I have personally put my life at risk many times in my occupation as a wildlife biologist. From the many hours flying at low altitudes in frigid conditions counting deer from a Cessna to capturing rhinos from a helicopter at treetop level (66% of all job-related deaths of wildlife biologist are from aircraft accidents). From confronting surly elephants in musth to sleeping in tents surrounding by roaring lions. I have encountered armed and dangerous individuals intent on stealing natural resources for their own greedy aims. I have been bitten by tsetse flies and anopheles mosquitoes and have sweated the feverish hallucinations of a malarial ague. All for the cause of conservation.

Yet a small and vocal minority of impassioned animal lovers would discard all of that and call me an inadequately-endowed murderer because I understand and support the sustainable hunting of wildlife.

But I don’t care. Call me what you will. I can easily brush that dirt off my shoulders. But what I will not abide is when you use your ill-informed emotional opinions to influence policy makers to take bad decisions. Decisions that hurt wildlife and people. Call me what you will, but what will you say to those 1 million people whose lives depend on the sustainable use of wildlife in southern Africa? What of the man in the rural village who poisons a lion because it killed all of his goats in a single night? Goats that literally represented that man’s entire life’s savings? Will you call that man a small-penised murderer? Will you tell him that hunting is murder? Please do, I dare you. But be cautious of the pointy end of his spear.

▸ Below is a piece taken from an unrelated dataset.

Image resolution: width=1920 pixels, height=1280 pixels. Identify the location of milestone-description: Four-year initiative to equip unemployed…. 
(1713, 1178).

I don’t pretend to be an expert in medicine, or law or real estate or computer programming or insurance or any other career field. But I am an expert in wildlife ecology. And unless you have invested the years and blood and tears that I have in this field I honestly don’t care to hear how strongly you “feel” that killing an animal is wrong. Feelings are not science. If you want to have a rational and scientific discourse, by all means let’s talk. But if your only recourse is to taunt and shout ad hominem attacks then I’m sorry but that didn’t work in 2nd grade and it won’t work now.